In one scheme dating to 2005, Murdaugh is accused of stealing settlement funds meant for his clients through a variety of methods, including by directing his law firm’s employees to draft disbursement sheets and sending that money to accounts he owned – without the approval of his clients or the firm – and by intercepting insurance payouts meant for beneficiaries. The second alleged scheme involved Murdaugh directing firm employees to make checks for settlement funds payable to Palmetto State Bank, federal prosecutors said. Murdaugh then gave those checks to Russell Laffitte, the bank’s one-time chief executive, and told Laffitte to use those funds to pay off Murdaugh’s loans and personal expenses.

Laffitte is awaiting sentencing after being convicted last November on six charges.

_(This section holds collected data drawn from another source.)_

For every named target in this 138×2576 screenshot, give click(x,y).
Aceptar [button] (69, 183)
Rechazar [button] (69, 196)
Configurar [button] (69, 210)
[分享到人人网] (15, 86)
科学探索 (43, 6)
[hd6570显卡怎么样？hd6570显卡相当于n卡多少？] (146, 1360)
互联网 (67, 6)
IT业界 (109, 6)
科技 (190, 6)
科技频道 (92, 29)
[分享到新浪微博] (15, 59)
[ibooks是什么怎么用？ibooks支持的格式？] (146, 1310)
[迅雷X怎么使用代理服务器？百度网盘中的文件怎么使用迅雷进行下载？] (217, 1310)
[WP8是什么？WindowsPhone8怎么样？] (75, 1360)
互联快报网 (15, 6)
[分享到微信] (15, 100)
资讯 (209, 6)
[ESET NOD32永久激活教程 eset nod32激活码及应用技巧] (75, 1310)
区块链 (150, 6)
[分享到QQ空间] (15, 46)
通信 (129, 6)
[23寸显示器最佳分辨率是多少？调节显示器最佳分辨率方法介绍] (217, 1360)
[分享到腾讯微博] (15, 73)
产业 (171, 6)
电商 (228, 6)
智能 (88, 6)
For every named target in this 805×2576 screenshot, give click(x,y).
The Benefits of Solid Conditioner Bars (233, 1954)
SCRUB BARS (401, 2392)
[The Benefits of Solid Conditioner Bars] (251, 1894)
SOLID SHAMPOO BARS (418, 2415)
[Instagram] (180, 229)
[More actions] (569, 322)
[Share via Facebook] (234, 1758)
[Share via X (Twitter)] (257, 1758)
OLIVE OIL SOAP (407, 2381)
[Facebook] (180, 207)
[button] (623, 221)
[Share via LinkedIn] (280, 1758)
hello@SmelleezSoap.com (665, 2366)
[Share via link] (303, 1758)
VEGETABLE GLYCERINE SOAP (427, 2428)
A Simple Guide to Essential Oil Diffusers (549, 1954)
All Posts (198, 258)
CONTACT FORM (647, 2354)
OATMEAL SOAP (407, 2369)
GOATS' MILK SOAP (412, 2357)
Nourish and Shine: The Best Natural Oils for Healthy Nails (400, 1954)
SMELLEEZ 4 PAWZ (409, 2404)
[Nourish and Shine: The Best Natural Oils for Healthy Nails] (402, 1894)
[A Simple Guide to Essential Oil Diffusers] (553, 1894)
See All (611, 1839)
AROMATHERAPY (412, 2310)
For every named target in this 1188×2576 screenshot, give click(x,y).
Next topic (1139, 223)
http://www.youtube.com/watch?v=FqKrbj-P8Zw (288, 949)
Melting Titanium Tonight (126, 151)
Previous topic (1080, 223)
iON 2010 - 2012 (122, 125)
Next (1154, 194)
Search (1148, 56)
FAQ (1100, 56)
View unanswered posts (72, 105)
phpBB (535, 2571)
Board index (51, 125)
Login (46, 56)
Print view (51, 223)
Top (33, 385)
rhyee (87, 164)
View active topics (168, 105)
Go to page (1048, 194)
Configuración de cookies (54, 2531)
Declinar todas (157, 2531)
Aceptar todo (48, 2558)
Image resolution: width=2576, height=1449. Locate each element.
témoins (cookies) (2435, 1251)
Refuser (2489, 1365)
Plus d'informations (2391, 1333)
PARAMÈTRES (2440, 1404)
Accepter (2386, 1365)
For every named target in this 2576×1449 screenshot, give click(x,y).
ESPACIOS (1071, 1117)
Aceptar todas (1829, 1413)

Finally, the indictment alleges in the third scheme, Murdaugh created a bank account under the name “Forge” that was meant to masquerade as a real and legitimate corporation known as Forge Consulting, which the law firm partnered with to structure settlements, the US Attorney’s Office said. Murdaugh allegedly sent settlement checks to that account, defrauding his law firm by making it seem like the funds were going to the legitimate Forge Consulting. The indictment also accuses Murdaugh of conspiring with a second attorney – unnamed in the indictment but known to be Fleming, a close friend of Murdaugh’s – to sue himself on behalf of the family of his former housekeeper, who died after a fall at the Murdaugh home in 2018. The indictment refers to the housekeeper, Gloria Satterfield, by her initials. At Murdaugh’s recommendation, the family hired Fleming to represent Satterfield’s estate. When Murdaugh’s insurance paid out the claim for $505,000 and $3.8 million, the indictment says, Murdaugh and the second attorney allegedly conspired to take those funds. That included Fleming making the settlement checks payable to “Forge,” which Murdaugh then deposited into his fake Forge account.

Following news of the indictment, Eric Bland and Ronald Richter, attorneys for Satterfield’s family, said Wednesday was a “great day for justice in South Carolina.”

“While it is said that Lady Justice is blind, she is not a sucker,” they said in a statement. “Bottom Line – can’t run or hide from justice.”

Editor’s note (May 31, 2023): Since this story was published, Murdaugh has pleaded not guilty to the 22 charges. His attorney Jim Griffin told the judge May 31 they anticipate there could be a change of plea.